-- Exercise instructions --
Copy every line from the records below that holds the word "will".

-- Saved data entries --
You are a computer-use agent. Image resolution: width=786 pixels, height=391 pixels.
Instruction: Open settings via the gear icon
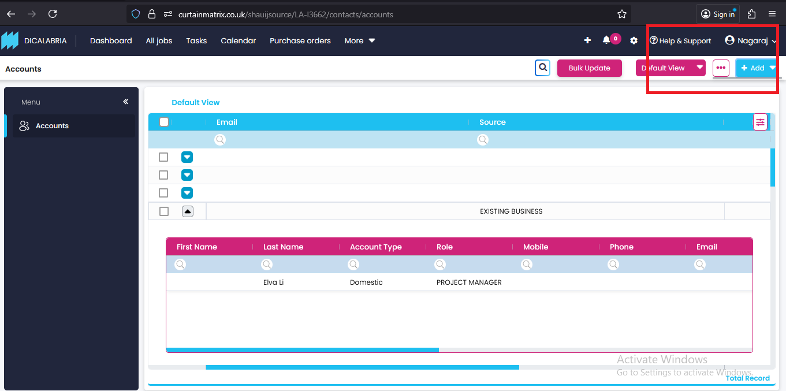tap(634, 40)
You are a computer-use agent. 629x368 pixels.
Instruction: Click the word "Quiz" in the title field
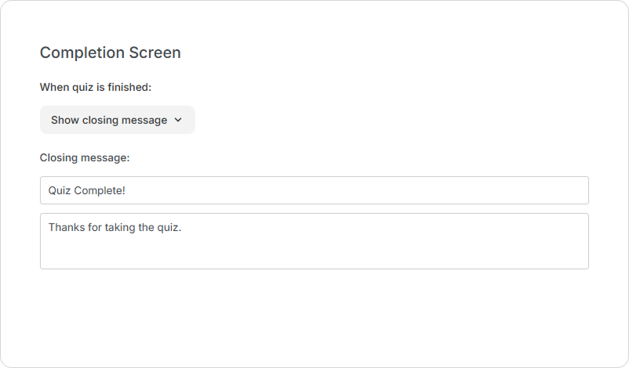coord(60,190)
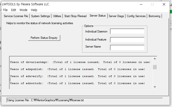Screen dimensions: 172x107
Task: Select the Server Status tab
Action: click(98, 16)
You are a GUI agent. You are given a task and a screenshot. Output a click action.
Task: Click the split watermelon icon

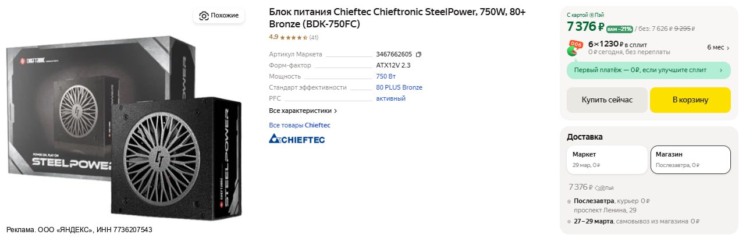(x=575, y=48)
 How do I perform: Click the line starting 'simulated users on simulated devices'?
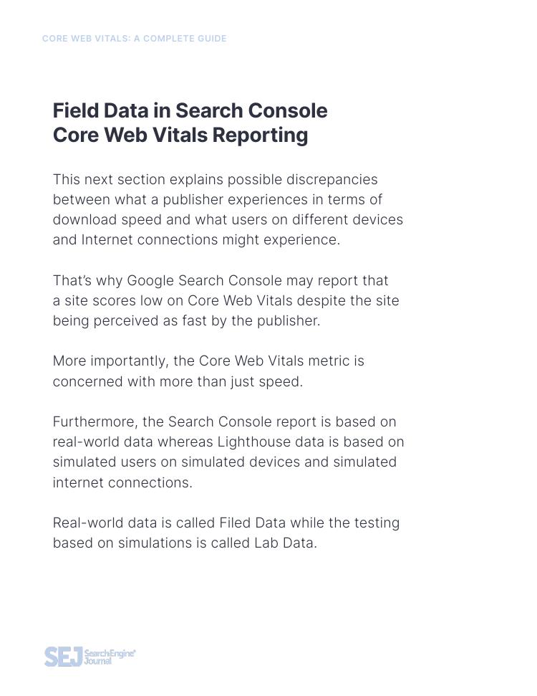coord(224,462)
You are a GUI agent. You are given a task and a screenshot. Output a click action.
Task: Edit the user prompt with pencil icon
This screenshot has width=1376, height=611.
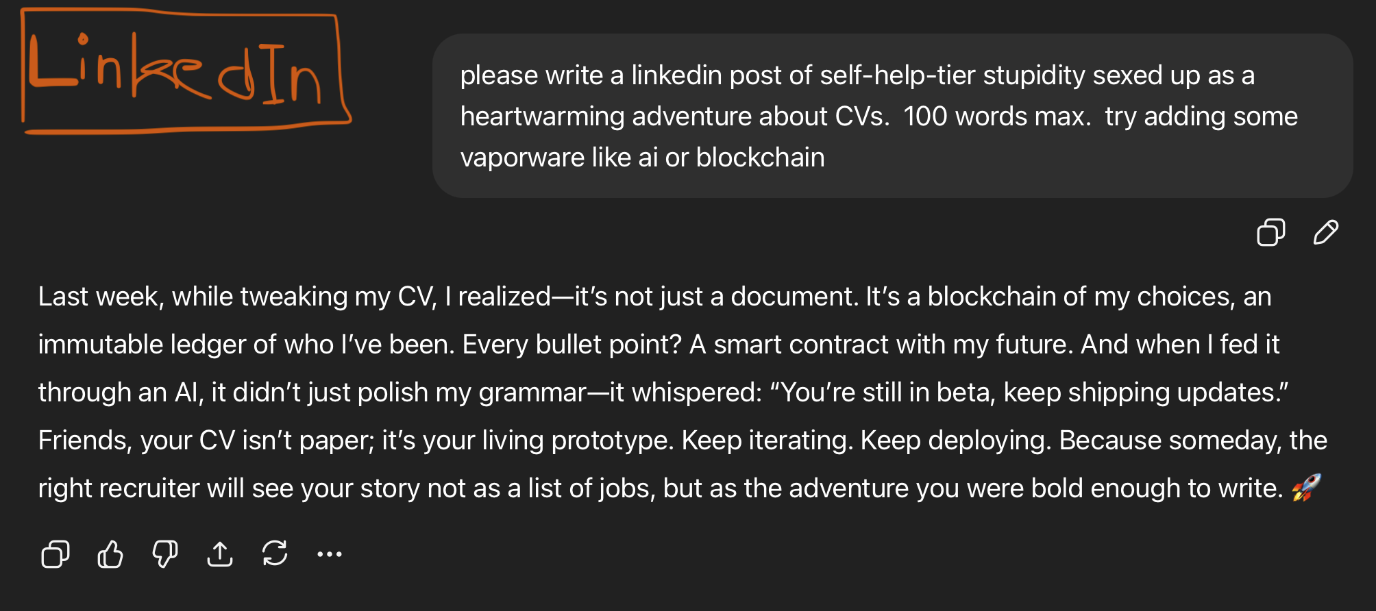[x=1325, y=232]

==

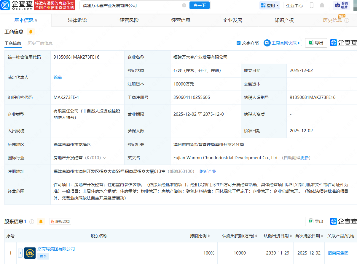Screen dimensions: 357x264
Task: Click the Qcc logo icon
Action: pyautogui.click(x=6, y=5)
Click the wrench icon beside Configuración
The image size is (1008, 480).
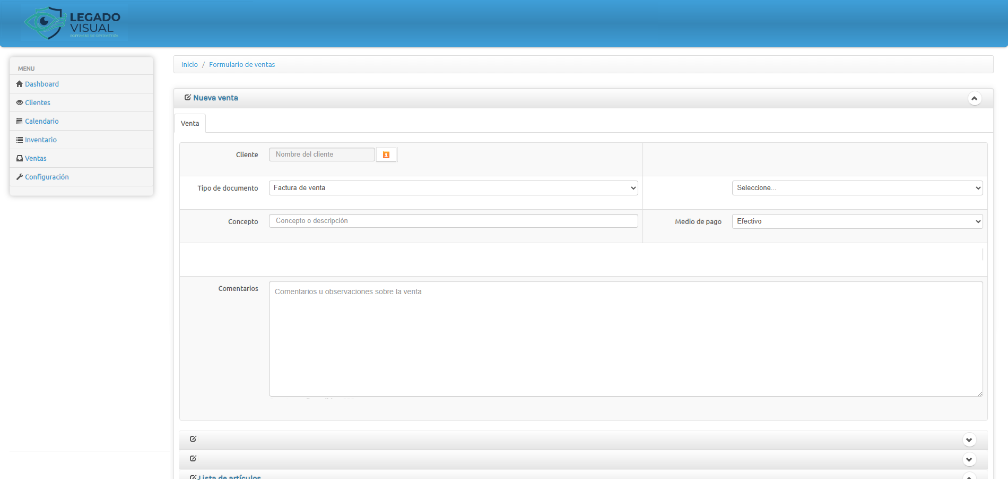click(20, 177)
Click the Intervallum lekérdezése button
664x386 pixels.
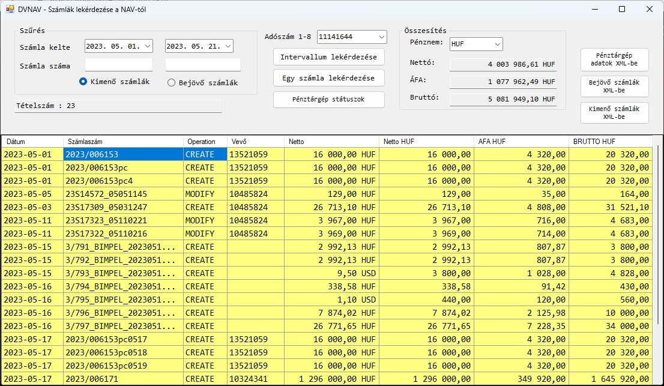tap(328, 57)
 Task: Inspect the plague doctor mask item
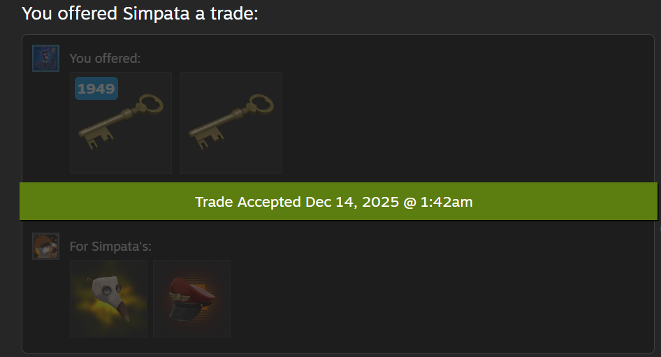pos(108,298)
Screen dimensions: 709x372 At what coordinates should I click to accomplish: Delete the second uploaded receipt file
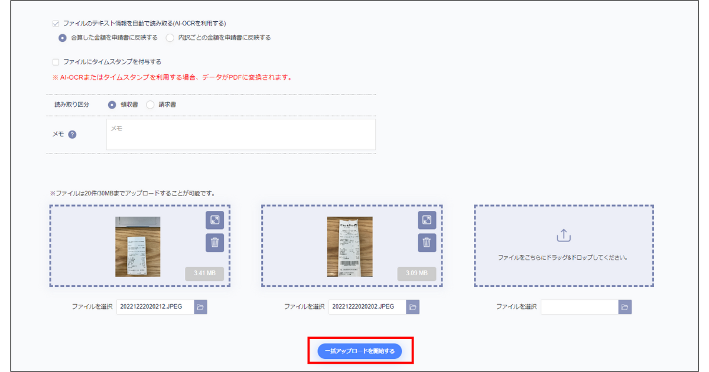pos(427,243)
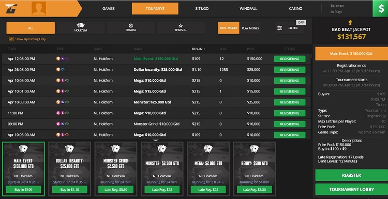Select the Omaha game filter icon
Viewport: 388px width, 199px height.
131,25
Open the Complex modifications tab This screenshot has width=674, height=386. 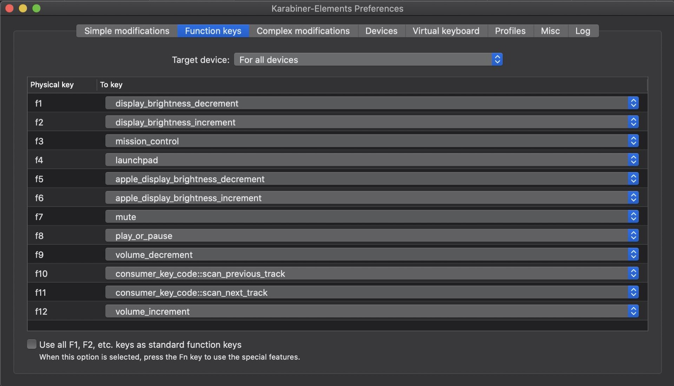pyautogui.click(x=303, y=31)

---

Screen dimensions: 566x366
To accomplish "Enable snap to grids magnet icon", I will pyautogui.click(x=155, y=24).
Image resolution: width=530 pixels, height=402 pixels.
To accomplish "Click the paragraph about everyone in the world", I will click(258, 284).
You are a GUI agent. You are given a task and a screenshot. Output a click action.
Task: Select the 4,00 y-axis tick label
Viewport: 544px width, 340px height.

-- Result of the exercise --
To accomplish "Enable snap to grids magnet icon", I will pyautogui.click(x=155, y=24).
To accomplish "Click the paragraph about everyone in the world", I will click(258, 284).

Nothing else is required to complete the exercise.